HMH-461 crews pass 1,000 operational flight hours milestone in CH-53K

HMH-461 crews pass 1,000 operational flight hours milestone in CH-53K

16-Jun-2023 Source: US Marines

U.S. Marines with Marine Heavy Helicopter Squadron (HMH) 461 reached the 1,000 operational-flight hour milestone in the CH-53K King Stallion at Marine Corps Air Station Yuma, Arizona, April 21, 2023.

The CH-53K is the Marine Corps’ newest heavy-lift helicopter that is replacing the CH-53E Super Stallion. HMH-461 transitioned from a CH-53E squadron to a CH-53K squadron in January 2022.

“Aside from a common-size footprint and some visual similarities, the CH-53K is a significantly different airframe than the CH-53E,” said U.S. Marine Corps Lt. Col. Thomas Nicholson, commanding officer of HMH-461. “The first 1,000 flight hours have reinforced this fact for fleet pilots and aircrew as we have learned that aircraft systems, such as its full-authority, digital fly-by-wire flight control system, performs tasks more effectively than the human operator.”

HMH-461 reached the milestone of 1,000 operational-flight hours in the CH-53K while participating in an event for Weapons and Tactics Instructor Course (WTI), a biannual training event that takes place in Yuma, Arizona.

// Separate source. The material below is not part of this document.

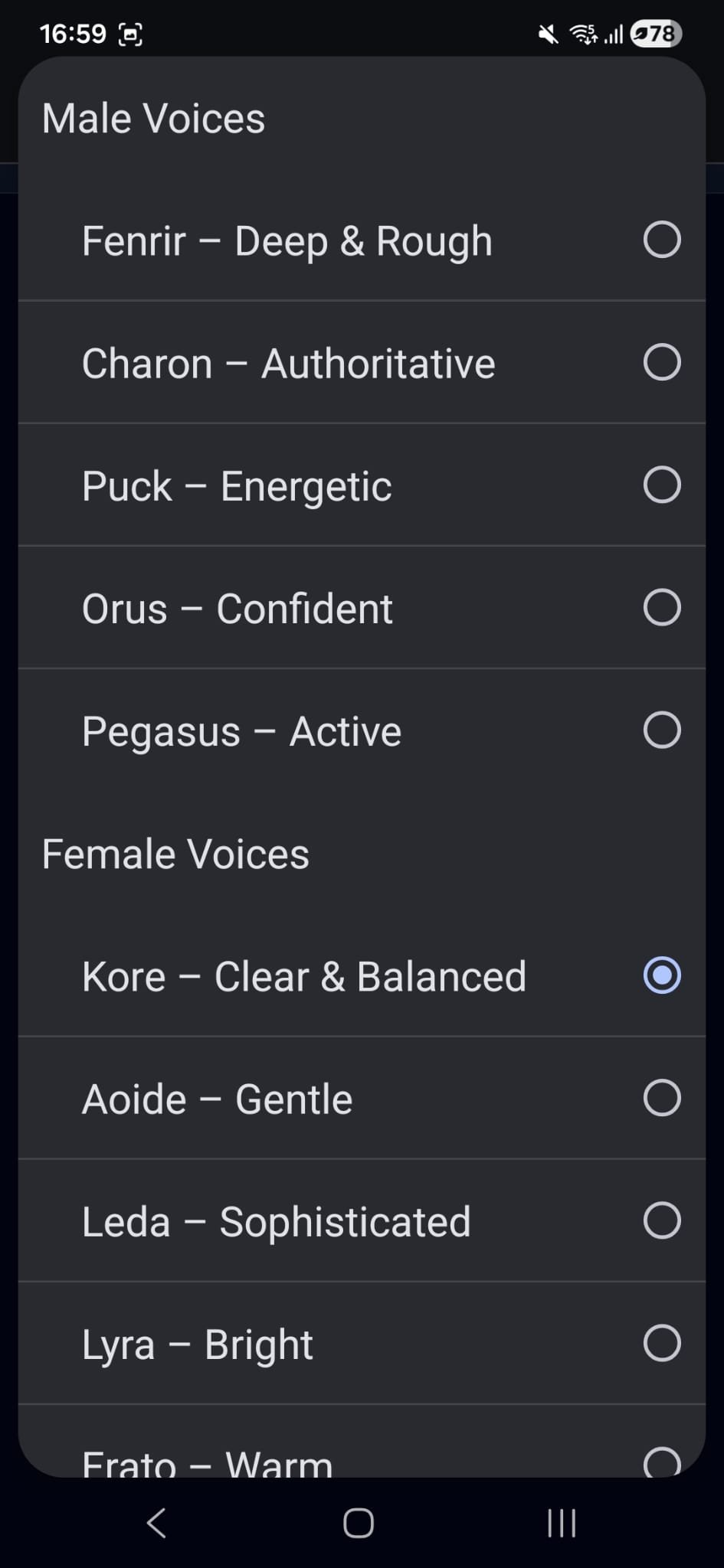
Task: Open recent apps navigation icon
Action: 562,1523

“The 1,000 fleet-flight hour milestone represents the aforementioned lessons learned and herculean effort by the Marines and Sailors of HMH-461,” said Nicholson. “Perhaps more importantly, the milestone’s proximity to the squadron’s completion of Stage I CH-53K transition requirements, which represent crews capable of performing all Marine heavy-helicopter squadron mission-essential tasks, demonstrates that the CH-53K King Stallion is not a future capability; rather, it is a very real warfighting capability available today.”

Additionally, the CH-53K reached another milestone in military-aviation history. According to Nicholson, HMH-461 conducted an external lift weighing 36,000 pounds during an event at WTI on March 28, 2023, which set the record for the heaviest lift by a U.S. military helicopter outside of developmental testing.

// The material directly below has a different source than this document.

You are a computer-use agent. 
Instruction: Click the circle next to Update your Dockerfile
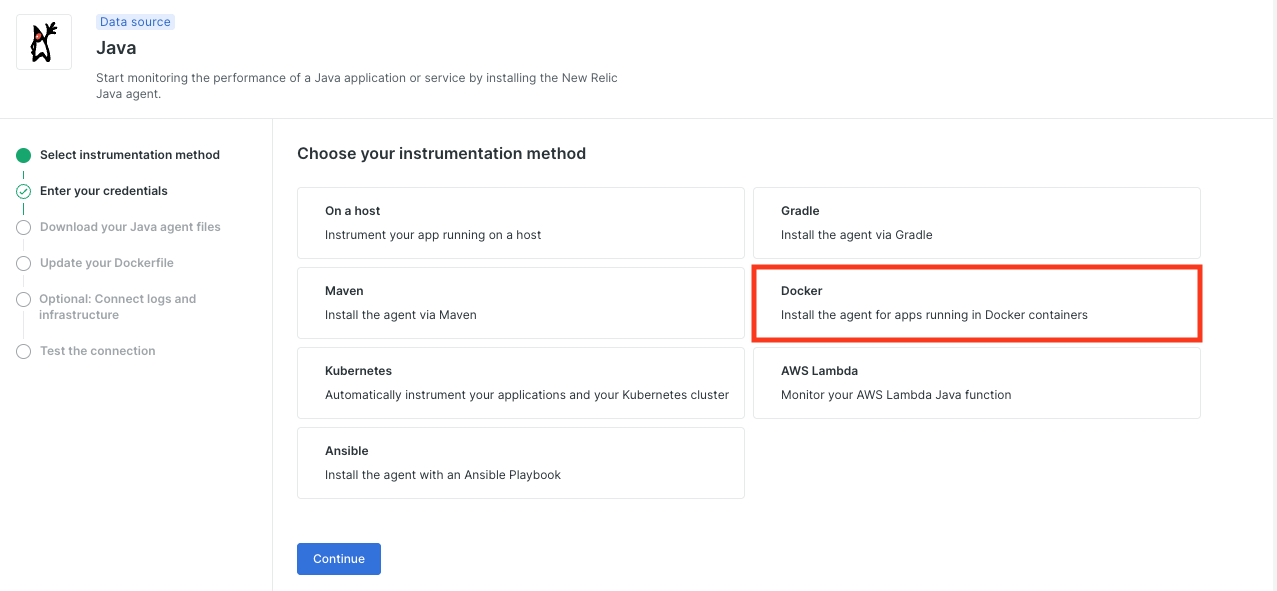pos(23,263)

However, with all new things comes new challenges.

“Learning how to best respond to the instant availability of aircraft data provided by the CH-53K’s Integrated Vehicle Health Management System represented a significant paradigm shift from the legacy CH-53E,” said Nicholson. “Additionally, maintenance personnel have devoted considerable effort toward the correction of publication gaps and tool improvements. Again, such gaps are common for new airframes, but they still present daily challenges at the tactical level.”

The squadron is determined to keep training and improving their proficiency with the CH-53K for the future.

“Our immediate task is to conduct effective CH-53K series-conversion training of pilots, aircrew, and maintainers as rapidly as possible in preparation for the first CH-53K Marine Expeditionary Unit deployment and to provide trained personnel to seed subsequent squadron transitions,” said Nicholson.